• **Reading text**:
^^^^^^^^^^^^^^^^
Tuesday, 02 January 2024 12:17 GMT

What's Up India?


(MENAFN- Kashmir Observer) India is in churn. To what end, it is too early to say. And as with everything else about the country, the process is neither uniform nor universal nor consistent. But in churn it is undoubtedly. Traditional social equations, religious identities, political activism, and nationalism are all in overhaul mode. So much so that the emerging country may, in a few years, seem unrecognizable.
Many observers recoil at the seeping of Hindutva (Hinduness) into the national consciousness. A provocatively titled piece in The New York Times by author Pankaj Mishra began thus, “Brexit, Erdogan, Putin and now Trump. Something is rotten in the state of democracy… The stink first became unmistakable in India in May 2014, when Narendra Modi, a member of an alt-right Hindu organisation inspired by fascists and Nazis, was elected prime minister.”

Mishra was expectedly roasted for dubbing Modi as a disaster in the making for India. However, the Indian prime minister’s lifelong association with Hindu nationalist organisation Rashtriya Swayamsevak Sangh (RSS) inevitably leaves him open to such charges. RSS, with its avowed goal of the Hindu rashtra, or Hindu nation, and of which Modi’s Bharatiya Janata Party (BJP) is an offshoot, has always had a fascination for the likes of Benito Mussolini and Adolf Hitler. And with the BJP’s electoral triumph—in 2014, it formed India’s first full majority government in decades—the spectre of violent identity politics has once again raised its head.
^^^^^^^^^^^^^^^^
• **Brief A**: Return the passage of the article on India's churn starting with "(MENAFN- Kashmir Observer)" and going on through "years, seem unrecognizable.", copied verbatim.
• **Brief B**: Resume the article on India's political and social churn immediately after its final sentence.

• **Collected data**:
^^^^^^^^^^^^^^^^
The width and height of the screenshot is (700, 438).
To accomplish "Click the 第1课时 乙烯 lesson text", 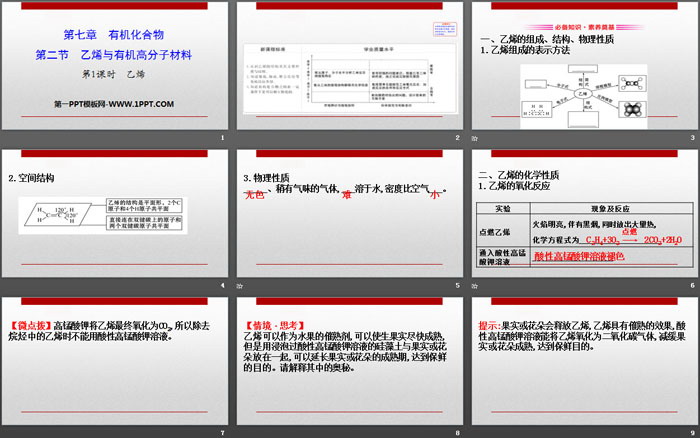I will pyautogui.click(x=113, y=74).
^^^^^^^^^^^^^^^^
• **Output A**:
(MENAFN- Kashmir Observer) India is in churn. To what end, it is too early to say. And as with everything else about the country, the process is neither uniform nor universal nor consistent. But in churn it is undoubtedly. Traditional social equations, religious identities, political activism, and nationalism are all in overhaul mode. So much so that the emerging country may, in a few years, seem unrecognizable.

• **Output B**:
So, is today’s transforming India steadily shedding values such as tolerance and its famed ecumenical identity even as it gains material prosperity? After all, everyday conversations, online chatboards, and social media upheavals are coercing behavioral change in even the country’s well-off segments. Or is this merely a passing phase that will give way to a deeper cosmopolitanism? The answers may be difficult to find or it may be too early to look for them.

Meanwhile, are there any markers that one can use to gauge the state of affairs in the country? There may be.

Umberto Eco, the Italian novelist and philosopher, had come up with one such list of features “that are typical of what I would like to call Ur-Fascism, or Eternal Fascism.” Spelling them out in 1995, Eco, the author of such books as The Name of the Rose and Foucault’s Pendulum, wrote: “These features cannot be organised into a system; many of them contradict each other and are also typical of other kinds of despotism or fanaticism. But it is enough that one of them be present to allow fascism to coagulate around it.”

We could gather some understanding of contemporary India using the list created by Eco who himself spent the early part of his life in Mussolini’s Italy.

It must be made clear at the outset that this need not be about any one community or religion. Traces of these can be found in varying degrees in all Indian identity groups. However, with an overwhelming 78.35% of India’s 1.31 billion population being Hindu, it is inevitable that trends in this community become the national narrative.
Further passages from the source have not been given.